The next relevant message that is issued by the app to the switch tells the device to which MQTT broker it needs to connect. Moreover, the app will tell to the device what user-id/password to use when connecting to the remote MQTT broker.
POST /config HTTP/1.1
Host: 10.10.10.1
Content-Type: application/json
Connection: close
Accept-Encoding: gzip
User-Agent: okhttp/3.6.0
{
"header": {
"from": "",
"messageId": "",
"method": "SET",
"namespace": "Appliance.Config.Key",
"payloadVersion": 1,
"sign": "",
"timestamp": 0
},
"payload": {
"key": {
"gateway": {
"host": "iot.meross.com",
"port": 2001,
"secondHost": "smart.meross.com",
"secondPort": 2001
},
"key": "XXXX",
"userId": "XXX"
}
}
}AS you can see, I've once again masquerated my userId and key with the X placeholder. Such data is in fact used by the device in order to connect to the meross MQTT broken (iot.meross.com) on port 2001.

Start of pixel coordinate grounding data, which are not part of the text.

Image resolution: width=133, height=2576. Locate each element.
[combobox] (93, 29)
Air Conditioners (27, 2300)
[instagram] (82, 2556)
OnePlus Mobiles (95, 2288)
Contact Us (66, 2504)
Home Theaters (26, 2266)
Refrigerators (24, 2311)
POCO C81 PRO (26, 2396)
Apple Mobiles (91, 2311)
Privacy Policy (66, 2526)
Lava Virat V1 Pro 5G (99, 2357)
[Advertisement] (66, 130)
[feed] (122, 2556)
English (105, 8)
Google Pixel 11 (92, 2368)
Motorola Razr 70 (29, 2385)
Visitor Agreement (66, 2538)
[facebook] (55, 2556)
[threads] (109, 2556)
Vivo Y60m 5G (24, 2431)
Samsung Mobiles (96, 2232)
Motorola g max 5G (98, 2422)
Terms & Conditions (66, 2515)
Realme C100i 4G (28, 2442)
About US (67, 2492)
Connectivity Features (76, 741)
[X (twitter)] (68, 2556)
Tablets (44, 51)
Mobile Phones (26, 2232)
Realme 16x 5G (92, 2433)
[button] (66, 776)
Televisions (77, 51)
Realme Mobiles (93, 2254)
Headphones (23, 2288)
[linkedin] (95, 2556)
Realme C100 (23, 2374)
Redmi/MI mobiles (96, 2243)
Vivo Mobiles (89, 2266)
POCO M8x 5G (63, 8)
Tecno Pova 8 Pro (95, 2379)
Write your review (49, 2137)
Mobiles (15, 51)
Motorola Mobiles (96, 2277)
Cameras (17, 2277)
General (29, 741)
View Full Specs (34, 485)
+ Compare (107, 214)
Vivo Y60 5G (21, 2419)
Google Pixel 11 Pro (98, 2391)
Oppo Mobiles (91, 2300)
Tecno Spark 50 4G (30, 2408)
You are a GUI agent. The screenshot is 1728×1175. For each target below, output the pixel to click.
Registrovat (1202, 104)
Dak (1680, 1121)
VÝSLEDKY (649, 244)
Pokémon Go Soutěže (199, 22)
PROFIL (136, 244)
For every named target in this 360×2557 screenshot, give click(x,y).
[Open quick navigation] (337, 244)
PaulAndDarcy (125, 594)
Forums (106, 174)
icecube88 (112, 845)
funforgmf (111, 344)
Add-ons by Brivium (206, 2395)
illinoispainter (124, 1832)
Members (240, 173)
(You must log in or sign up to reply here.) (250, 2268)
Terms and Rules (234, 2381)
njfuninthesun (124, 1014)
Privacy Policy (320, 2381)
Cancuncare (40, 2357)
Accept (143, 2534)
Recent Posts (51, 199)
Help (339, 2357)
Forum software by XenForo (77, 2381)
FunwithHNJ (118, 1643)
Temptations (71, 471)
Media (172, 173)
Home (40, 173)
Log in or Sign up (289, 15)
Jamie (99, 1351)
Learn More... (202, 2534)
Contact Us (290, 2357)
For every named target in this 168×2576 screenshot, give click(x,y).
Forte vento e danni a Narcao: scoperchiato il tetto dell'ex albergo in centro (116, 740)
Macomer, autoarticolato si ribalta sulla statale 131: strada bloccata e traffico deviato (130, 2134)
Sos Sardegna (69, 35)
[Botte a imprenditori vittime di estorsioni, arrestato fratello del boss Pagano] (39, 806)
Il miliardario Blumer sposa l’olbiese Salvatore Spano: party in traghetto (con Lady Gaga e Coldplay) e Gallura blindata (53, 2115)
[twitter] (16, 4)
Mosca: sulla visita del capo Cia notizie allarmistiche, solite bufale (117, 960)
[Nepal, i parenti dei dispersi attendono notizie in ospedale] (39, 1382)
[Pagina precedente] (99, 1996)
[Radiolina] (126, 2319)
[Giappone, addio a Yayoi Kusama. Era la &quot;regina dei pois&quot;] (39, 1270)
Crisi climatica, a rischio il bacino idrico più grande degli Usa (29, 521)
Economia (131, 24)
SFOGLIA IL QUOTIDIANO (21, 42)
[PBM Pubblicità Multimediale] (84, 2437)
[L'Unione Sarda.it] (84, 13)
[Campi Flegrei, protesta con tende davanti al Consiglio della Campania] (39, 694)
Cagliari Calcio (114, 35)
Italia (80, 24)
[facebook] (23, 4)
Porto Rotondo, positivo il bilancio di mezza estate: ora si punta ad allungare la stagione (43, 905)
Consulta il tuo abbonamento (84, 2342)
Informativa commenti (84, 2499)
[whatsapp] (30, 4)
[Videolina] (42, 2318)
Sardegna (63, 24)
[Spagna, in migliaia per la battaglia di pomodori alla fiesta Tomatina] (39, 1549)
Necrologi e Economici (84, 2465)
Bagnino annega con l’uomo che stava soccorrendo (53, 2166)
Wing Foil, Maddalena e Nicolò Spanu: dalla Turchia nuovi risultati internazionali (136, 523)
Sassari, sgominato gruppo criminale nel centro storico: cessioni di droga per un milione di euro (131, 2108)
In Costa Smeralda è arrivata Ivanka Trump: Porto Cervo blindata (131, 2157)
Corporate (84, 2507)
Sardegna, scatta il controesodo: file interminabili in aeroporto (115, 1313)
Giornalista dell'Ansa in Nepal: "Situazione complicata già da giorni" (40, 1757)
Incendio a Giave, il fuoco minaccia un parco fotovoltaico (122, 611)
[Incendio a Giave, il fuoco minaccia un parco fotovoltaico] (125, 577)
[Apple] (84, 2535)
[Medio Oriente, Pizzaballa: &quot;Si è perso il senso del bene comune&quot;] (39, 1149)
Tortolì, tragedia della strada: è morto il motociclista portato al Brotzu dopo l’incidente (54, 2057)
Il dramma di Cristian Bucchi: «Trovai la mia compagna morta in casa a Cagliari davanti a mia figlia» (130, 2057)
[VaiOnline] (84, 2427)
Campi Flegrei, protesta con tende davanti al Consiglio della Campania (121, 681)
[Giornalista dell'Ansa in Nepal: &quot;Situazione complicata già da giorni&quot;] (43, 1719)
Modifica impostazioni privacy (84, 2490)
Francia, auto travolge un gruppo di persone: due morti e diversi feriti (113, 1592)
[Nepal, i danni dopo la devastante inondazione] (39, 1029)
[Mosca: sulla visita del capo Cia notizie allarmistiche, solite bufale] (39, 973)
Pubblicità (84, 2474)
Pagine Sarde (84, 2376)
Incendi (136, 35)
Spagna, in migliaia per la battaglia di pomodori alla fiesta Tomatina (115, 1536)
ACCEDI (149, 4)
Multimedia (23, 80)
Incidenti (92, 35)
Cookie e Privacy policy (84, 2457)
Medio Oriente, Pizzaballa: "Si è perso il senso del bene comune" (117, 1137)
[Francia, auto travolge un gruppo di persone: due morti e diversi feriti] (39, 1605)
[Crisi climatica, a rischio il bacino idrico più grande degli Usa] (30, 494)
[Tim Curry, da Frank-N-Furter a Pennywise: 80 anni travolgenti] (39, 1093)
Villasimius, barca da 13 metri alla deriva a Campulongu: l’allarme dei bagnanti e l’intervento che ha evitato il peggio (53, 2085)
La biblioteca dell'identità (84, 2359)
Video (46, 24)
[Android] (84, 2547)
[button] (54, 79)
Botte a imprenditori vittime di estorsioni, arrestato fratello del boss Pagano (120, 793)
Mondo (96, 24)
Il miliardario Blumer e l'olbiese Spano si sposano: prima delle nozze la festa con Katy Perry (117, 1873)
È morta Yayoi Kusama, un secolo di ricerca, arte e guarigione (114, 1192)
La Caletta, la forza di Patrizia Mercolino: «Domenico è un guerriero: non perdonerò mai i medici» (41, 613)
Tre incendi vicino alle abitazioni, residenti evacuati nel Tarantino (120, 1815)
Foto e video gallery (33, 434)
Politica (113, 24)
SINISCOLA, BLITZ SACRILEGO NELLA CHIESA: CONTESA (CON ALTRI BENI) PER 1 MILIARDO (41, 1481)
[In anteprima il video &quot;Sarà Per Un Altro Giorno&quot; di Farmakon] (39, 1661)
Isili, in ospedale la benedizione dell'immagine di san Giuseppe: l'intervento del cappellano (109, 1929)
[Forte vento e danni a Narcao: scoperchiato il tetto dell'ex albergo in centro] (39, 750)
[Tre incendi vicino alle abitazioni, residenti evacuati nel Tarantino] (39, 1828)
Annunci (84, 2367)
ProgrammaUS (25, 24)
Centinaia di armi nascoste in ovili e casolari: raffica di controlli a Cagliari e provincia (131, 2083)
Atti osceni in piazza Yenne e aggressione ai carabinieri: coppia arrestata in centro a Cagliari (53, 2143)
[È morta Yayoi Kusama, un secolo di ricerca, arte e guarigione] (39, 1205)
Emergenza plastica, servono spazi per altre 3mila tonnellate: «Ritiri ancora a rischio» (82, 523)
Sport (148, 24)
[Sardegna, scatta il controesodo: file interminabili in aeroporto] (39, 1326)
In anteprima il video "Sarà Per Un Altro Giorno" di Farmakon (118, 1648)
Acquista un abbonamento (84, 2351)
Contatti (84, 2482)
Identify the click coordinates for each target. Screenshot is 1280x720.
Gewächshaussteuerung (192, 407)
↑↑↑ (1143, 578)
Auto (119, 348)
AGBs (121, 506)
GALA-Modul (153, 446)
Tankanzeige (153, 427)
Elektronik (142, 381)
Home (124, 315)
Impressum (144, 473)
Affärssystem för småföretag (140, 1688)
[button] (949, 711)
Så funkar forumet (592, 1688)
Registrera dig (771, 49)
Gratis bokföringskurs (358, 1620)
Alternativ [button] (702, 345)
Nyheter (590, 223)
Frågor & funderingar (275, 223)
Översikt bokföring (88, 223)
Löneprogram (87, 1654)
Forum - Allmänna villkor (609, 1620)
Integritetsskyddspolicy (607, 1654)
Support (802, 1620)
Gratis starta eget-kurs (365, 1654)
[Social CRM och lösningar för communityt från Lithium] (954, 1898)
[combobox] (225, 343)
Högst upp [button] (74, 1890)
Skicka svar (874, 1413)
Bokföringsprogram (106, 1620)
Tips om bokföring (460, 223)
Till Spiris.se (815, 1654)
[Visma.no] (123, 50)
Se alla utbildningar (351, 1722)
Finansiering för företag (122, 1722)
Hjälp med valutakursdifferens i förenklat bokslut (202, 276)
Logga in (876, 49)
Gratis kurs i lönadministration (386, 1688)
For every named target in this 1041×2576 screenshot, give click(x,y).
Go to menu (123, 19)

The next and final step is to configure the switch network profile so that it can connect to the local Wifi. Once again, the message that the App will send to the switch is simply the following:
POST /config HTTP/1.1
Host: 10.10.10.1
Content-Type: application/json
Connection: close
Accept-Encoding: gzip
User-Agent: okhttp/3.6.0
{
"header": {
"from": "",
"messageId": "",
"method": "SET",
"namespace": "Appliance.Config.Wifi",
"payloadVersion": 0,
"sign": "",
"timestamp": 0
},
"payload": {
"wifi": {
"bssid": "XX-XX-XX-XX-XX-XX",
"channel": 6,
"cipher": 3,
"encryption": 6,
"password": "XXBASE64PASSXX",
"ssid": "XXBASE64SSIDXX"
}
}
}As you would imagine, the SSID and Password of the local network are passed to the switch after being Base64 encoded. Once the app issues this command to the smart plug, it will reboot and try to connect to the selected wifi. If it succeeds, the meross app will see the new device connected to the MQTT broker and will assume that the pairing succeeded.